◆ Task instructions:
In the report on the London defence exhibition, explain why the phrase "gunning for a sale" might be more dangerous there if taken literally.

By Caroline Wyatt
BBC defence correspondent
This robot is already combating makeshift bombs in Afghanistan
There were few shifty men in dark wrap-around shades and dark suits muttering urgently into their mobile phones, and nobody sidling up to us to ask if we wanted a good deal on a tank when we arrived at the Defence Systems & Equipment international exhibition (DSEi) in London's Docklands.
These days, defence manufacturers, salesmen and buyers look much like any other businessman - and they are mainly men - even though the term "gunning for a sale" might be rather more dangerous here if taken literally.
Apart from a couple of rather chilly-looking models posing in the late summer sunshine outdoors in skimpy red bikinis, there seemed precious few sweeteners for those looking for a sturdy armoured vehicle or an improbably large gun for their Armed Forces.
Certainly, nobody was advertising a Bogof - "buy one, get one free" - offer on any of the wares - at least, not to the BBC.

◆ Collected data:

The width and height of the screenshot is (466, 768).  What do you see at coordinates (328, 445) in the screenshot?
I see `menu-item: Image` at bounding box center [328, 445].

◆ Completed task:
The people at the exhibition are defence manufacturers, salesmen and buyers, and the wares on offer include armoured vehicles and large guns for armed forces. Someone "gunning" for a sale there could literally have a gun in hand.